## Probability Distributions 
### Professors Warner and Horton

In this notebook, we will introduce some of the more common discrete and continuous probability distributions. These are commonly used to model random events.

### Discrete Distributions

Remember that a random variable is a mapping from the sample space to a real number, $X:S \rightarrow \mathbb{R}$. The *probability mass function* (pmf) is a function that maps each outcome of the random variable to a real number between 0 and 1, $f: \mathbb{R} \rightarrow [0,1]$, such that for all $x \in \mathbb{R}$, 

$$f(x)=P(X=x)$$

Another useful idea is that of the *cumulative distribution function* (cdf) which is:

$$ F_{X}(x) = P(X \leq x)$$


The pmf can be written as an explicit function, a table, a plot, or words. We will focus on the first. Most problems take a wording and convert it to a table of function.

##### Example  

A team is playing a two game series against another team. The probability of winning the first game is 0.52 and the probability of winning the second, your star player has a planned absence, is 0.43. Let $X$ be the number of games won in the two played. 

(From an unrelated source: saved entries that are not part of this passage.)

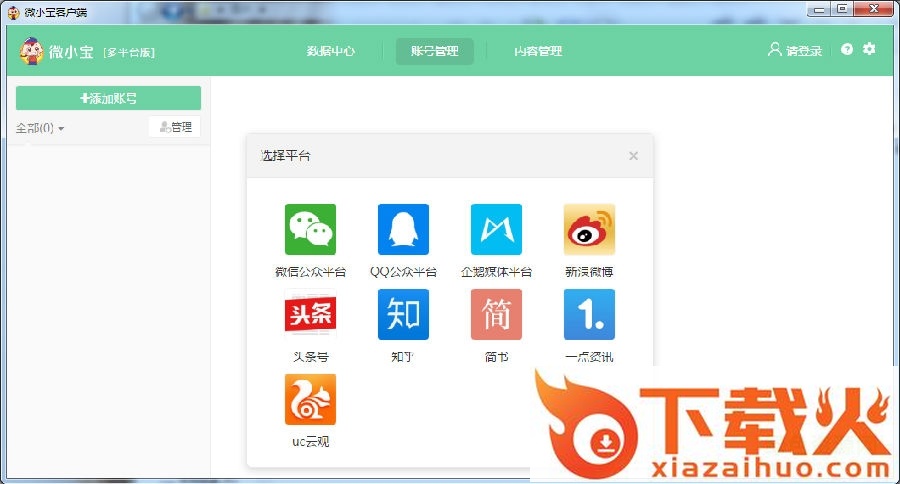The width and height of the screenshot is (900, 484).
Task: Open the help question mark icon
Action: (x=847, y=50)
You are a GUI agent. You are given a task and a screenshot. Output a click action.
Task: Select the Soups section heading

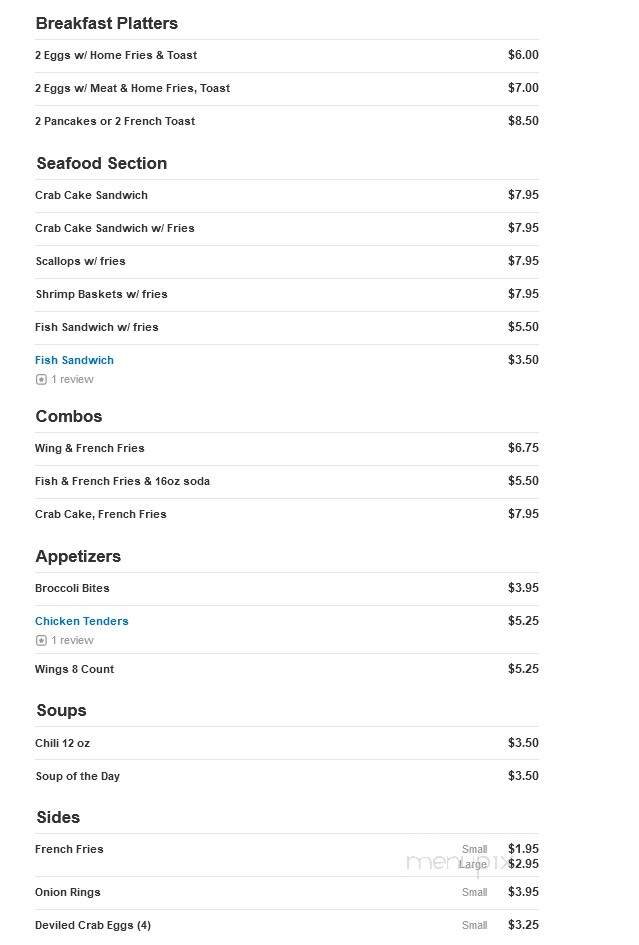[60, 710]
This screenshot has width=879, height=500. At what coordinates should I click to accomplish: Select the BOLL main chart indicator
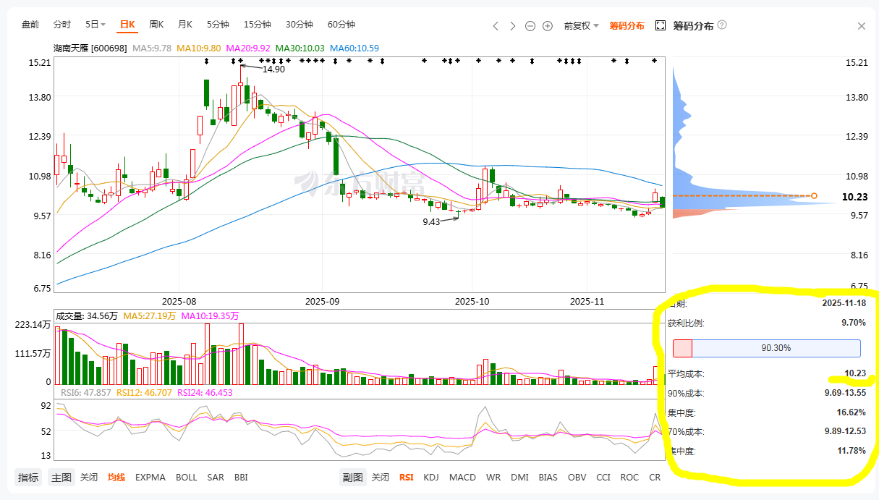click(186, 477)
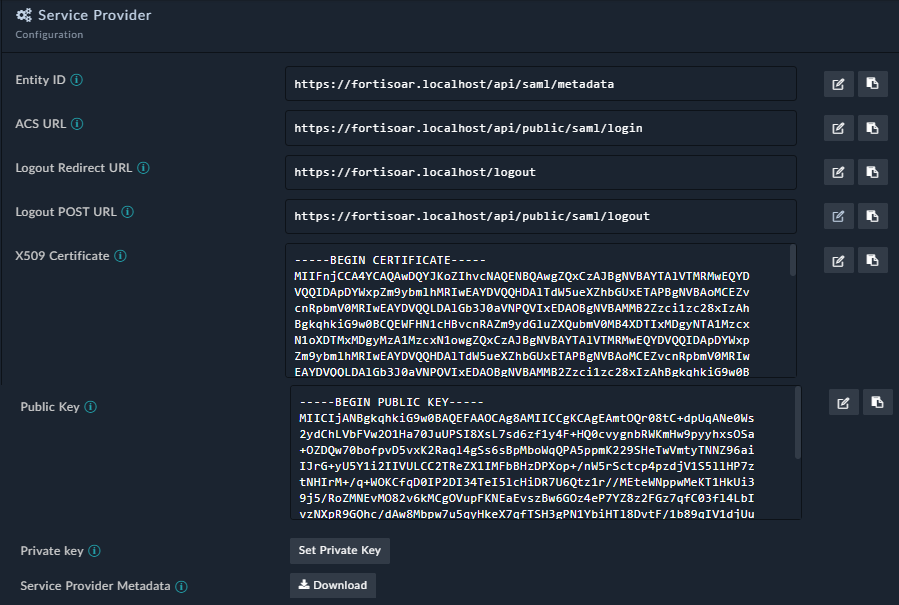This screenshot has height=605, width=899.
Task: Show info tooltip for X509 Certificate
Action: (121, 256)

1) Determine the probability mass function as a table.  
2) Find the cumulative distribution function as a table.  
3) Find the probability of winning at least one game.  

In [7]:
# Run this code to import packages
import datascience as ds
import numpy as np
from scipy import stats
import matplotlib.pyplot as plt
%matplotlib inline

The random variable $X$ the number of games won in two played. It can take the values ${0,1,2}$. The sample space is ${LL,LW,WL,WW}$ which we will map to the random variable. Thus $LL \rightarrow 0$, $LW \rightarrow 1$,  $WL \rightarrow 1$, and  $WW \rightarrow 2$. The pmf is:

1) Find the probability mass function.

In [8]:
w1=.52
w2=.43
pmf_table=ds.Table().with_columns(["Number of Wins (x)",np.arange(3)])
probs= np.array([(1-w1)*(1-w2),(1-w1)*w2+w1*(1-w2),w1*w2])
pmf_table=pmf_table.with_columns(["Probability P(X=x)",probs])
pmf_table

Number of Wins (x),Probability P(X=x)
0,0.2736
1,0.5028
2,0.2236


2) Find the cumulative probability distribution.

In [9]:
def cdf(table):
    '''Given a two column table with values in first column and probability mass in the second,
    return a table of the cdf
    table - Two columns will realizations of the random variable in first and probability in second'''
    temp=table.select(0).with_columns("Cumulative Probability",np.cumsum(table[1]))
    return temp

In [10]:
cdf(pmf_table)

Number of Wins (x),Cumulative Probability
0,0.2736
1,0.7764
2,1.0


3) Find the probability of winning at least one game.

In [11]:
prob_winning_0 = pmf_table.column(1).item(2)
prob_at_least_one = 1-prob_winning_0
prob_at_least_one

0.7764

#### Moments

Random variables can be summarized with expected values. In general, let $X$ be a discrete random variable with pmf $f(x)$. Then $$E(g(X)) = \sum_{x}g(x)f(x)$$

The mean is $$E(X) = \mu = \sum_{x}xf(x),$$ also called the first moment about the origin, and variance is 
$$E((X- \mu)^{2})  = V(X) = \sigma ^{2} =\sum_{x}(x - \mu)^{2}f(x), $$ known as the second moment about the mean.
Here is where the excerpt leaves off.